Cardiac monitored fooled again…

I’ve written posts before about times that the cardiac monitor disagrees with the pulse oximeter as to how many times the heart is beating. In the prior post, it was due to PVC’s. This time it is something different…

The cardiac monitor senses the electrical activity of the heart, while the pulse oximeter measures for pulsatile flow in the periphery – usually on a finger. Sometimes these things disagree, and we have to figure out which one is correct.

We see this frequently in the setting of bigeminy. I’ve also seen in hyperkalemia where peaked T waves are interpreted as QRS complexes by the cardiac monitor.

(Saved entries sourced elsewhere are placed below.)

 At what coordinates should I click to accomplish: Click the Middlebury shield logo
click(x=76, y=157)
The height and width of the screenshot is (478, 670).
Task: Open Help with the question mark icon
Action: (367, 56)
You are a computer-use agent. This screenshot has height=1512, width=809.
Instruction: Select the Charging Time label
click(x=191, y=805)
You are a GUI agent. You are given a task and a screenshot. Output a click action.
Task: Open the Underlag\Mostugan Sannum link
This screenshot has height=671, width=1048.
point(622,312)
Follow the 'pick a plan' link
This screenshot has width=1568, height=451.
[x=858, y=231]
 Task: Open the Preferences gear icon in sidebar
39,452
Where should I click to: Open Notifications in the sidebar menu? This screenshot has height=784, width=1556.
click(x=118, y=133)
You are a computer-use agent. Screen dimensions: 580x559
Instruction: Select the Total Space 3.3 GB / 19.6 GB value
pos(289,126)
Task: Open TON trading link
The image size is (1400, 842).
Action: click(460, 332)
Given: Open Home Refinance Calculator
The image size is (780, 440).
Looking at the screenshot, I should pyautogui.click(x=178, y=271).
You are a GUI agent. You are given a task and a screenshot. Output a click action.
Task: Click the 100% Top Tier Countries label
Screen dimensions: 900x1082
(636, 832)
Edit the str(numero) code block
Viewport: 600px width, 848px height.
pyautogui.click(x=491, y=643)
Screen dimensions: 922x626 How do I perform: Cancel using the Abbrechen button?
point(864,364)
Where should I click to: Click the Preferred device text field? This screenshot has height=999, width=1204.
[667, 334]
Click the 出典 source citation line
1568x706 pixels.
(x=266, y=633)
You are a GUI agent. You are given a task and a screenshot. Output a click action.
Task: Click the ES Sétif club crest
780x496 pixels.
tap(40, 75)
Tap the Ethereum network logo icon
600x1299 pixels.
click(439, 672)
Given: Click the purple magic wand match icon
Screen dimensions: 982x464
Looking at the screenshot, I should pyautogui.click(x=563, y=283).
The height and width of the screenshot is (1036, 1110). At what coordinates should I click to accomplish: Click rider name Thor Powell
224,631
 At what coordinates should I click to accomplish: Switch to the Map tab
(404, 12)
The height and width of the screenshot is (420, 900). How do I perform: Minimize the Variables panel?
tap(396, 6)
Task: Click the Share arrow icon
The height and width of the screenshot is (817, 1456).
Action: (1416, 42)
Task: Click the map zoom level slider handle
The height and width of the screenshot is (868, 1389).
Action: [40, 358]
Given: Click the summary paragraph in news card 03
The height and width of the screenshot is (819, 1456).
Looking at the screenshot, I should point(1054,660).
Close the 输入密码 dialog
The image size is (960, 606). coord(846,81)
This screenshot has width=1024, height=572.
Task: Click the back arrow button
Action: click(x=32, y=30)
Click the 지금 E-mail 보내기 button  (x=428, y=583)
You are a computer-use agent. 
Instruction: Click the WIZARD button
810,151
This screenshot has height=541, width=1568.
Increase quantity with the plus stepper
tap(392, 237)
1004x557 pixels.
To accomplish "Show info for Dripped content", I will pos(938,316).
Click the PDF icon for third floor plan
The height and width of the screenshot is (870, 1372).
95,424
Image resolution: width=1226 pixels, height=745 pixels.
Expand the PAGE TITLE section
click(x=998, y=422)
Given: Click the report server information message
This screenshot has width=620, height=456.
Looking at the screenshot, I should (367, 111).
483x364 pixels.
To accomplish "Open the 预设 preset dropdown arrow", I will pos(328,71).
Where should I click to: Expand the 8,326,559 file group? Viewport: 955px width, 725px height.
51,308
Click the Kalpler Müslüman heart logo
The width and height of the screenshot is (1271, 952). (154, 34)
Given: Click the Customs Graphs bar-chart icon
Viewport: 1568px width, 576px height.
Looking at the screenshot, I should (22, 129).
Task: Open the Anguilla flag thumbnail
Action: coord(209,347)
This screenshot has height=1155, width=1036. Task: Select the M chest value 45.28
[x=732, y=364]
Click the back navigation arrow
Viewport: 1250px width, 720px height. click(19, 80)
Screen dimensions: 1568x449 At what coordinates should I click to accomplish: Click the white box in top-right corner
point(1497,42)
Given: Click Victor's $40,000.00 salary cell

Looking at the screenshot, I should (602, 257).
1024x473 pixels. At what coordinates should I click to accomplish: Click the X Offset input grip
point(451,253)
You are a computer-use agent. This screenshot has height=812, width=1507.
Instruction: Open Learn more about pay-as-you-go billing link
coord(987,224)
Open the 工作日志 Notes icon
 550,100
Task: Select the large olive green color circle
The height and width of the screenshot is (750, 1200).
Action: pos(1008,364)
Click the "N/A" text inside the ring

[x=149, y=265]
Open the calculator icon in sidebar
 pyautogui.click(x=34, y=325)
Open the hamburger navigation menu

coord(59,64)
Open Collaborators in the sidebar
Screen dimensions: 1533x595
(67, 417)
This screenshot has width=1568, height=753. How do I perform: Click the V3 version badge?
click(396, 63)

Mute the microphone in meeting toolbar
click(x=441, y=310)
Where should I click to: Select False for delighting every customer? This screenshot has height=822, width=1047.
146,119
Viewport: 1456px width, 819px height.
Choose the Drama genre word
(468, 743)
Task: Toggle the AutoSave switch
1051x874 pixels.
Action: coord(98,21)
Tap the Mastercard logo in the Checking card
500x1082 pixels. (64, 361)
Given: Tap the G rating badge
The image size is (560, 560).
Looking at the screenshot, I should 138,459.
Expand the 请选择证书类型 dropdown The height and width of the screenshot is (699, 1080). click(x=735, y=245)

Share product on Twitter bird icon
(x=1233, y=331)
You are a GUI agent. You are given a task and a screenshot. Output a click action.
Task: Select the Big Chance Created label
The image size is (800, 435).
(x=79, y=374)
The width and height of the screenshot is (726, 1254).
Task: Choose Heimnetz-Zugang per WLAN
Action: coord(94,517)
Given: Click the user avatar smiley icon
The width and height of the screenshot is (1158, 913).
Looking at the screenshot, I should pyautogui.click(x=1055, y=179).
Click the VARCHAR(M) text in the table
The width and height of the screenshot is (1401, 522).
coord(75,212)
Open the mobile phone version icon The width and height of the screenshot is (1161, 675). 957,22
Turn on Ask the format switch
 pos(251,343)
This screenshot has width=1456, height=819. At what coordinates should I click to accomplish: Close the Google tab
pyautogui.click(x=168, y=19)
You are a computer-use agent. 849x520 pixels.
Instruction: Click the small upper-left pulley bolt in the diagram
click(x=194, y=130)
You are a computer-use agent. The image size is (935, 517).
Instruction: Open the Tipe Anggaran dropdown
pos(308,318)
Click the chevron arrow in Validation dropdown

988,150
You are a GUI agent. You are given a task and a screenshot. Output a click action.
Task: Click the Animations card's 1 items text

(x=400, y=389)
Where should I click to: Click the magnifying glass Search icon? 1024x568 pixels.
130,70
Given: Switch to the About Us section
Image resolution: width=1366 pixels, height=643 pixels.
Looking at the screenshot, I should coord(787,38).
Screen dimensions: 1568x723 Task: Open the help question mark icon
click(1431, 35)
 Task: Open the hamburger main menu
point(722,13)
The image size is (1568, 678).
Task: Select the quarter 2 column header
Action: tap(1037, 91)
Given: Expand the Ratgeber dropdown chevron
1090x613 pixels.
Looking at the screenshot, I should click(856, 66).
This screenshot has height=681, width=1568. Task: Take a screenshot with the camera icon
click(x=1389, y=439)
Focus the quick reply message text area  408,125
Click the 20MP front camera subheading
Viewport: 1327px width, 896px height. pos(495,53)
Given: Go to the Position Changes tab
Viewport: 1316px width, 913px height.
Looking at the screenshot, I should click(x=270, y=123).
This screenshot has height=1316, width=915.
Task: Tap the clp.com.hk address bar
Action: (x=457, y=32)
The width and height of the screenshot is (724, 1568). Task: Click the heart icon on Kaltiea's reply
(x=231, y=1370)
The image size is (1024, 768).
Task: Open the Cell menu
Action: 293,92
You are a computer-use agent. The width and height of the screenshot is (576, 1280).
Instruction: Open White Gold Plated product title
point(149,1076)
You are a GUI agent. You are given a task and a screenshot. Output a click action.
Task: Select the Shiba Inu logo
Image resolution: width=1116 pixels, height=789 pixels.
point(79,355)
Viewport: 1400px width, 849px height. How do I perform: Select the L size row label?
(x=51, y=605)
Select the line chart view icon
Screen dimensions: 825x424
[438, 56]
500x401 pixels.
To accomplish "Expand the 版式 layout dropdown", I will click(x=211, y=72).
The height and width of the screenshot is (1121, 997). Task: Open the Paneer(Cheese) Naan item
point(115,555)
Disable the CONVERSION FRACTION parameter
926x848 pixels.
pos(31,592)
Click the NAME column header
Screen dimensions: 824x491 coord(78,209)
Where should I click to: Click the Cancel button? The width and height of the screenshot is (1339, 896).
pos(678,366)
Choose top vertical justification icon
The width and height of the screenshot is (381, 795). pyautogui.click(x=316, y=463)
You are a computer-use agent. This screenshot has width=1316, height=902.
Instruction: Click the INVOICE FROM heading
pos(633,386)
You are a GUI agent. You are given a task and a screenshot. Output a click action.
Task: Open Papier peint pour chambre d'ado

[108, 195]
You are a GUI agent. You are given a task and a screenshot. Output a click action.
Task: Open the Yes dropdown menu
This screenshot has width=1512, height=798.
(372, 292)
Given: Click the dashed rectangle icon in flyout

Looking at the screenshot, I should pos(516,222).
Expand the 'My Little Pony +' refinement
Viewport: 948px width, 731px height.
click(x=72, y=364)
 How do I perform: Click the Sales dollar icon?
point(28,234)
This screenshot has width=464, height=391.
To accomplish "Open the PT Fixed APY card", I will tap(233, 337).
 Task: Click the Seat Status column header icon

I don’t recall ever having seen this, though.

In this case the P waves were so big that the cardiac monitor was mistakenly counting them as QRS complexes.

We obtained an ECG:

It shows sinus rhythm at rate of 78 bets per minute, extreme axis deviation (Northwest axis), no acute ischemic changes, poor R wave progression, but it is most noteworthy for the very tall P waves (at least 4 mm) in lead II. (Recall that normal is less than 2.5 mm.) This is called P pulmonale and is caused by right sided heart disease (pulmonary hypertension, COPD, tricuspid steonsis, etc.)

The patient did in fact have known, severe pulmonary hypertension.

I suspected they would have an impressive echo, which they did:

The right ventricle and atrium are dilated enormously. There is marked septal bowing. The IVC is plump and not collapsible.

This patient has pulmonary hypertension with all the fixings.

Wrap it up…

Chronic high pressures in the lungs (pulmonary hypertension) causes the right side of the heart to work harder than usual. Chronic hard work by the right side leads to right sided hypertrophy. Right ventricular hypertrophy can cause right axis deviation on the ECG (this patient has “extreme” axis deviation). Right atrial hypertrophy can be seen on the ECG as tall P waves in lead II (>2.5 mm), a finding called “P pulmonale”. These were so tall that they confused the cardiac monitor.

This case was a great example of some of the pathology caused by pulmonary hypertension.